What the task asks
The listing should be returned in its entirety, exactly as given.

#### Material supplied

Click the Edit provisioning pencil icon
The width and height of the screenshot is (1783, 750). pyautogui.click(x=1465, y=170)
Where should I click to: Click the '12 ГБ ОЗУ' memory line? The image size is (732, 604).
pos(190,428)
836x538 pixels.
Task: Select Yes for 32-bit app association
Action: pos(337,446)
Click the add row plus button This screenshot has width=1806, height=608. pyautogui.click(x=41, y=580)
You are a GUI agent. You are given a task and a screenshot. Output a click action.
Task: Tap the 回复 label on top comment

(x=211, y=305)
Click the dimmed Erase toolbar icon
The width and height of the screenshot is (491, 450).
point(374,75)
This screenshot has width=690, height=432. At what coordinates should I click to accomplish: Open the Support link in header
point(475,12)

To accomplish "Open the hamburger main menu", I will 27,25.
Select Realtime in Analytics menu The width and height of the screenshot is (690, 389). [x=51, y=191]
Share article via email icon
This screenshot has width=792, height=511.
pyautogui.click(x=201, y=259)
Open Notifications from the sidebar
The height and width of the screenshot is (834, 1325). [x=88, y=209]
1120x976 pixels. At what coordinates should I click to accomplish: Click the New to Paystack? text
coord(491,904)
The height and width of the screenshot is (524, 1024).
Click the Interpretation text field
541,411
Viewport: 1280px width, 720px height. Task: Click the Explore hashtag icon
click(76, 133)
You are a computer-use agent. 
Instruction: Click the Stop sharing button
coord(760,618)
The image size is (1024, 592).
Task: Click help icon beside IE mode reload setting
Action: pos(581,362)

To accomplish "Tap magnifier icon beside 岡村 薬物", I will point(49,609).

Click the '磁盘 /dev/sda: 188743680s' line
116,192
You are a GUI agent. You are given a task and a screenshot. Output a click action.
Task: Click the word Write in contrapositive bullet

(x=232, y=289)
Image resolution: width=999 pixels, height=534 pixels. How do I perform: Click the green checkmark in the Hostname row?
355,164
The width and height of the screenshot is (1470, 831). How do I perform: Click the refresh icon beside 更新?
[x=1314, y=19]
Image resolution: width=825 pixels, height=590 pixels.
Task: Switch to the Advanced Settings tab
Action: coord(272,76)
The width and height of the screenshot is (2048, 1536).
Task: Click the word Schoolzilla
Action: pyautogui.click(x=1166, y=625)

########

Exercise answer
Click the Edit provisioning pencil icon
The width and height of the screenshot is (1783, 750). pyautogui.click(x=1465, y=170)
Where should I click to: Click the '12 ГБ ОЗУ' memory line? The image size is (732, 604).
pos(190,428)
836x538 pixels.
Task: Select Yes for 32-bit app association
Action: pos(337,446)
Click the add row plus button This screenshot has width=1806, height=608. pyautogui.click(x=41, y=580)
You are a GUI agent. You are given a task and a screenshot. Output a click action.
Task: Tap the 回复 label on top comment

(x=211, y=305)
Click the dimmed Erase toolbar icon
The width and height of the screenshot is (491, 450).
point(374,75)
This screenshot has width=690, height=432. At what coordinates should I click to accomplish: Open the Support link in header
point(475,12)

To accomplish "Open the hamburger main menu", I will 27,25.
Select Realtime in Analytics menu The width and height of the screenshot is (690, 389). [x=51, y=191]
Share article via email icon
This screenshot has width=792, height=511.
pyautogui.click(x=201, y=259)
Open Notifications from the sidebar
The height and width of the screenshot is (834, 1325). [x=88, y=209]
1120x976 pixels. At what coordinates should I click to accomplish: Click the New to Paystack? text
coord(491,904)
The height and width of the screenshot is (524, 1024).
Click the Interpretation text field
541,411
Viewport: 1280px width, 720px height. Task: Click the Explore hashtag icon
click(76, 133)
You are a computer-use agent. 
Instruction: Click the Stop sharing button
coord(760,618)
The image size is (1024, 592).
Task: Click help icon beside IE mode reload setting
Action: pos(581,362)

To accomplish "Tap magnifier icon beside 岡村 薬物", I will point(49,609).

Click the '磁盘 /dev/sda: 188743680s' line
116,192
You are a GUI agent. You are given a task and a screenshot. Output a click action.
Task: Click the word Write in contrapositive bullet

(x=232, y=289)
Image resolution: width=999 pixels, height=534 pixels. How do I perform: Click the green checkmark in the Hostname row?
355,164
The width and height of the screenshot is (1470, 831). How do I perform: Click the refresh icon beside 更新?
[x=1314, y=19]
Image resolution: width=825 pixels, height=590 pixels.
Task: Switch to the Advanced Settings tab
Action: coord(272,76)
The width and height of the screenshot is (2048, 1536).
Task: Click the word Schoolzilla
Action: pyautogui.click(x=1166, y=625)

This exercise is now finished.